From left, Professor Kent Roach of the University of Toronto; Raymond Boisvert, former assistant director, Intelligence, CSIS; Professor David Cole of Georgetown University; Ron Atkey, adjunct professor at Osgoode and first chair of the Security Intelligence Review Committee (1985-1989)
Participants agreed that following increasing domestic and international developments concerning torture, Canada had reached a crucial juncture in terms of its official stance on the practice. The forum sought to take stock of the current state of the torture question in Canada, provide a platform for public debate about the issue, and spur further discussion about its most pressing and problematic aspects.
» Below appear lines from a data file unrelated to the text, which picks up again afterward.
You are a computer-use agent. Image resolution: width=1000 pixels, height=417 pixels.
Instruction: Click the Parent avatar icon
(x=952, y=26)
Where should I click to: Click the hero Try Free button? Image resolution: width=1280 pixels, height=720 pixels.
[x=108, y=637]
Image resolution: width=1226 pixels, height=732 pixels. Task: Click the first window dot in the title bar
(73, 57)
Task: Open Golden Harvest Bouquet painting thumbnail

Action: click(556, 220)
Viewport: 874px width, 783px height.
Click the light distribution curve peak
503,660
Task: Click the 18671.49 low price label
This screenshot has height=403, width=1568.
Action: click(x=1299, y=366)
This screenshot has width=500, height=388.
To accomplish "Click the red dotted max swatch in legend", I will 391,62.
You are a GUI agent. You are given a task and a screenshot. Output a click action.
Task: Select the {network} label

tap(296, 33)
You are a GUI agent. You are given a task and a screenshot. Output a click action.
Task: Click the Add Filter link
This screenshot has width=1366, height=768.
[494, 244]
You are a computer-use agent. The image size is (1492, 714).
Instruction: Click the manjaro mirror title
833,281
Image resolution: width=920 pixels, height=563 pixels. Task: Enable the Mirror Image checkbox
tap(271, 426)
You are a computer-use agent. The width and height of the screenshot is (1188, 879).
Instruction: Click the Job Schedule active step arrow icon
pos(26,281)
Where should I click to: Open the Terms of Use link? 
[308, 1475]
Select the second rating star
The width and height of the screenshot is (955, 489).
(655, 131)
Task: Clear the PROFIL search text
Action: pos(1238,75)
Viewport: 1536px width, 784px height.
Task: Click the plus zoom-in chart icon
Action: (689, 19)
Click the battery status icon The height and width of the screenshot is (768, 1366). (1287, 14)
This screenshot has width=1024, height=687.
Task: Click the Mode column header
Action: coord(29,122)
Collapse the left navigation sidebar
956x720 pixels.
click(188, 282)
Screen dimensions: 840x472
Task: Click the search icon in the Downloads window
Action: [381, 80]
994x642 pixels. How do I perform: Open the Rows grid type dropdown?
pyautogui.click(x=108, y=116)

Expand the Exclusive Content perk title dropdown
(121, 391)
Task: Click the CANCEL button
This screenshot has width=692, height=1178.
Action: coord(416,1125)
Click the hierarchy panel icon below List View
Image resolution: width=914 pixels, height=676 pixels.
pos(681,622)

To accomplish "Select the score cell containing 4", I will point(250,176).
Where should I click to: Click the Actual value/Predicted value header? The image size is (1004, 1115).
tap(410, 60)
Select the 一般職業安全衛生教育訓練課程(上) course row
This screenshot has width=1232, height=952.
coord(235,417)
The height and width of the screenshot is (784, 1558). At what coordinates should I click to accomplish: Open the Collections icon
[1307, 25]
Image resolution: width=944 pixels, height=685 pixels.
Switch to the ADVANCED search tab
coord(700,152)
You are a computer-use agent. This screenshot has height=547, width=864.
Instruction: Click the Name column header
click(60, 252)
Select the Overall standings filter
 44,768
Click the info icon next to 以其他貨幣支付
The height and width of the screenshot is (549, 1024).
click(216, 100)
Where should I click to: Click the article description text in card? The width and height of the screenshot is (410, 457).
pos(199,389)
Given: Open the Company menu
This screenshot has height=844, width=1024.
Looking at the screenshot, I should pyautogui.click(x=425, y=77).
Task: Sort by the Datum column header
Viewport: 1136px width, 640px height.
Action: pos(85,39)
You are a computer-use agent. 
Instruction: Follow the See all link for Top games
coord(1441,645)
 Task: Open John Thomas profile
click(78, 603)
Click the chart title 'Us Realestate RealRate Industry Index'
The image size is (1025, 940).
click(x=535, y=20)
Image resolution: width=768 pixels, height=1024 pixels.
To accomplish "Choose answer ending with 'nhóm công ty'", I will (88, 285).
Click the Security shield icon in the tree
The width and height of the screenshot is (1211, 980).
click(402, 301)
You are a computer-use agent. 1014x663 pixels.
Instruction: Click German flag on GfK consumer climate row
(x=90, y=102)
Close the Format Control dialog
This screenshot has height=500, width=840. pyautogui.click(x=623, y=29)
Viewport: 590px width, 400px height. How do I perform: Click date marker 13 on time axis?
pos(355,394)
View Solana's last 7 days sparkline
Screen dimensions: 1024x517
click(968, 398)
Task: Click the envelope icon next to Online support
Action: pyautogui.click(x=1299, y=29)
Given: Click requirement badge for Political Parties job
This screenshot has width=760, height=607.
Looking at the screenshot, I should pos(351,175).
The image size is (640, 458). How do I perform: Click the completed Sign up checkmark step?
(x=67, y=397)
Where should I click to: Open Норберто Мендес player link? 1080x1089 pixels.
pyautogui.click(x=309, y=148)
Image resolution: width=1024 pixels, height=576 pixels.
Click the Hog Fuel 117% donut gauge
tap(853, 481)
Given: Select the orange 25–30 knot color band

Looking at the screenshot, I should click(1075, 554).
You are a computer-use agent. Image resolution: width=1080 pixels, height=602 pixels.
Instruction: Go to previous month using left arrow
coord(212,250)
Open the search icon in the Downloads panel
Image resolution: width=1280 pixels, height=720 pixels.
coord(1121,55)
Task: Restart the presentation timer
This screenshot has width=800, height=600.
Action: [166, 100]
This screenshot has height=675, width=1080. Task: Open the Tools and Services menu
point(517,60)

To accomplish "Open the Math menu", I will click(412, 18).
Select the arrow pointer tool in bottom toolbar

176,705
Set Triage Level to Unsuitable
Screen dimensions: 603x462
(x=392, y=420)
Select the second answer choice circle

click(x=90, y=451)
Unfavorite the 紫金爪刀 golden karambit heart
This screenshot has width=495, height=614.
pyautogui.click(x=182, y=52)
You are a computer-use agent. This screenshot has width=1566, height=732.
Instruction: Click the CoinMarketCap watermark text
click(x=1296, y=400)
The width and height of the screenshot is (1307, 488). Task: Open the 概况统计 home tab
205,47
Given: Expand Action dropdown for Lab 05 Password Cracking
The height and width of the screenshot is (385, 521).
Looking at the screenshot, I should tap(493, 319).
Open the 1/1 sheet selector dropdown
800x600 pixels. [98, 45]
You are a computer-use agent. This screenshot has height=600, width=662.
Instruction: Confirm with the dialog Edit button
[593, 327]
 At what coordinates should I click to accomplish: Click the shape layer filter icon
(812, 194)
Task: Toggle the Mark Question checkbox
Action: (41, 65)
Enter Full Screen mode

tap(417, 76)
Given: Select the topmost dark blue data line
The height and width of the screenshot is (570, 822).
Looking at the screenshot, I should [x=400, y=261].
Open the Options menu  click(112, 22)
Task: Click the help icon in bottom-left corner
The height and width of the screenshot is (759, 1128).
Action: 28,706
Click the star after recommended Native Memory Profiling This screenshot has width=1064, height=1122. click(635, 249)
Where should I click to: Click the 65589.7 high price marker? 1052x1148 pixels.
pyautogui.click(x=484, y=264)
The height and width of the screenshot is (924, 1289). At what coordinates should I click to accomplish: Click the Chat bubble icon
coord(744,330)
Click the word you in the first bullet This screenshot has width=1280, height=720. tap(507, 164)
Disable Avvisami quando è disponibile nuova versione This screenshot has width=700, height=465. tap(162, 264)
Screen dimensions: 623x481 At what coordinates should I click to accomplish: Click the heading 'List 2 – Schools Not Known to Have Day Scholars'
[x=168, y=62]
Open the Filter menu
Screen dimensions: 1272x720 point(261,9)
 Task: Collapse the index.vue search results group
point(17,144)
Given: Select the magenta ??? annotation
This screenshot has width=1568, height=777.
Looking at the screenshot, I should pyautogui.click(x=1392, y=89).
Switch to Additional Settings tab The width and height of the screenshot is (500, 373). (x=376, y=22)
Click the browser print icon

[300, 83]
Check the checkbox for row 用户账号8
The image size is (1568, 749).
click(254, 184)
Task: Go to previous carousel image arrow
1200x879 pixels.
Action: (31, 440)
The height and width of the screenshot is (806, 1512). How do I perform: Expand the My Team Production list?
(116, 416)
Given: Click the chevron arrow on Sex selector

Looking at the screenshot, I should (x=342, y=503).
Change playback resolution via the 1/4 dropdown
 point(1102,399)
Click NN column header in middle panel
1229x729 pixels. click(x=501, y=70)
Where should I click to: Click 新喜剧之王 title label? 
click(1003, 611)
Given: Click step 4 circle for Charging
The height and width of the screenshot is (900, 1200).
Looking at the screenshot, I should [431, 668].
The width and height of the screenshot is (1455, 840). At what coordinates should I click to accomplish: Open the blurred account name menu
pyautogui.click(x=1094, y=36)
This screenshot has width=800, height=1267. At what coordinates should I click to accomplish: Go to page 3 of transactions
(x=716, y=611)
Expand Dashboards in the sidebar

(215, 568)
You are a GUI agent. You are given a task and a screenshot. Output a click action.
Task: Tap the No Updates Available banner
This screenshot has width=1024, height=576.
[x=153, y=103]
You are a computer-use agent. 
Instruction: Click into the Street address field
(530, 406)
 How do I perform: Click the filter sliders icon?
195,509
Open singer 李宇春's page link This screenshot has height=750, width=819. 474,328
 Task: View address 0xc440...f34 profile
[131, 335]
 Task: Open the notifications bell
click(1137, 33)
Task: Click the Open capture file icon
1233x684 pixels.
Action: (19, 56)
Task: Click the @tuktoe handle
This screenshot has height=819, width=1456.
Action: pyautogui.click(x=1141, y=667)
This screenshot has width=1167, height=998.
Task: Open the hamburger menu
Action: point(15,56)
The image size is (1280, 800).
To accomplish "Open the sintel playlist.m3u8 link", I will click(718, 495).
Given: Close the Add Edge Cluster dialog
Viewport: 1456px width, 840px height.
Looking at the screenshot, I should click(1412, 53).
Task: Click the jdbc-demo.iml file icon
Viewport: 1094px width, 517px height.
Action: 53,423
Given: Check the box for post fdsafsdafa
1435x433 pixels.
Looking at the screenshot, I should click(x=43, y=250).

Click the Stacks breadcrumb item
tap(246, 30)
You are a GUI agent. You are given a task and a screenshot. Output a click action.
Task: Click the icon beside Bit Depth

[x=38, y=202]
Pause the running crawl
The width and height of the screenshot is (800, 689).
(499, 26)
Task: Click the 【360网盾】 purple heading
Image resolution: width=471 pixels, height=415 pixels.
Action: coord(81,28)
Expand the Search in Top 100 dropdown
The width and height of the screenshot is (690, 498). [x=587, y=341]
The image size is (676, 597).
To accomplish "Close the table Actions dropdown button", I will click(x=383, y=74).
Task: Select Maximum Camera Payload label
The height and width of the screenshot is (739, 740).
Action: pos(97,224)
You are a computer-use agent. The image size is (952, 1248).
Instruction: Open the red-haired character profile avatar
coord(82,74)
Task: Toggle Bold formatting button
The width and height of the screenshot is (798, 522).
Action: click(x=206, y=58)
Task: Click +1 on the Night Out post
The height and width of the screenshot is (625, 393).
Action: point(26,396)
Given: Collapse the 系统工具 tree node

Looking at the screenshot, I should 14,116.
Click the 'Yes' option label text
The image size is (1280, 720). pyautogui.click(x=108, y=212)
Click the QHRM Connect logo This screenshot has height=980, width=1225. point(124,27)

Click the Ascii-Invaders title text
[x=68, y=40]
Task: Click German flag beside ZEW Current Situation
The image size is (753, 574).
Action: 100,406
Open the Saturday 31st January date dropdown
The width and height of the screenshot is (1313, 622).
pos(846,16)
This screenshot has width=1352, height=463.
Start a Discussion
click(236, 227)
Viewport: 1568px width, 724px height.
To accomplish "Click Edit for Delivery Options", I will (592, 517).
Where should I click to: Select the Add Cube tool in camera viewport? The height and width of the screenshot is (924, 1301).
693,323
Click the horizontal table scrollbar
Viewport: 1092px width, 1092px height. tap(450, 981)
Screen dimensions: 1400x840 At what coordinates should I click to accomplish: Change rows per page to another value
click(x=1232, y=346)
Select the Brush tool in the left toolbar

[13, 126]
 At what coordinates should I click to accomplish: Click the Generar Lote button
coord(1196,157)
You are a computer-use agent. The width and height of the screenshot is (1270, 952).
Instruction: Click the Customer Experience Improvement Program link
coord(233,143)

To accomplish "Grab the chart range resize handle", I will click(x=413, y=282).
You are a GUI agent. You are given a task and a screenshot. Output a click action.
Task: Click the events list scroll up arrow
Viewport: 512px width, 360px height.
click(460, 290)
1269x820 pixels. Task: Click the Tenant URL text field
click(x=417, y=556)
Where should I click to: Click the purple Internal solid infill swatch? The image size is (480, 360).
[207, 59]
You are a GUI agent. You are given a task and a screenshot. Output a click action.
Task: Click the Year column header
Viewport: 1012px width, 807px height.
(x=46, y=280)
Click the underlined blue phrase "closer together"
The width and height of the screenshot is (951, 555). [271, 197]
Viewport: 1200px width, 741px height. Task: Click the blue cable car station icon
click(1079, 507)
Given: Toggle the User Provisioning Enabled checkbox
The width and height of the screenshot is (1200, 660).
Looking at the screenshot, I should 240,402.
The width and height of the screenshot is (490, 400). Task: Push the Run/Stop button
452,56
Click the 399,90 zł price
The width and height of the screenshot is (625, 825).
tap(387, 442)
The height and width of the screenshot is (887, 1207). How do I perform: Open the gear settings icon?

“It is part of the mandate of the Nathanson Centre to ask and seek to address difficult questions about issues of human rights, crime and security by bringing experts in conversation with the public,” said Professor François Tanguay-Renaud, director of the centre. “Despite popular belief, the issue of complicity in torture is a very real and pressing one for Canadian officials to address, in light of many controversial policy decisions and governmental actions in the last few years.”
Three panels were convened to provide specific context. Titled, “Evidence of Torture in the Courts: The Immigration, Criminal, and Civil Contexts”, the first panel highlighted how Canadian courts have demonstrated reluctance to seriously engage in questions of torture and label actions that have occurred within Canada as such.
The day’s second panel, titled, “Evidence of Torture and Executive Action: The CSIS, RCMP, and CBSA Issues” provided shared experience from the American context and moved the debate further towards the international sphere. Participants discussed the important topic of information sharing with foreign governments and the resulting human rights implications, in light of concerning aspects of new Ministerial Directives to Canadian intelligence and law enforcement agencies.
“Evidence of Torture and Armed Conflicts: Afghan Detainees and Other Cases”, the third panel, concluded the forum’s discussions by considering the current Canadian Government’s unwillingness to disclose information regarding the transfer of detainees in Afghanistan, and other examples of torture at the hands of Canadian troops.
Overall, the event highlighted and advanced discussion of the relationship between ensuring security and protecting human rights while rooting the question of torture and surrounding debates within a Canadian context.
This was the third forum held at the Nathanson Centre in the span of five years scrutinizing issues related to Canadian involvement with torture, after its 2007 series on Maher Arar’s rendition to torture in Syria and its 2010 forum on the transfer by Canadian troops of Afghan detainees to Afghan custody, with the possible knowledge that they may be tortured.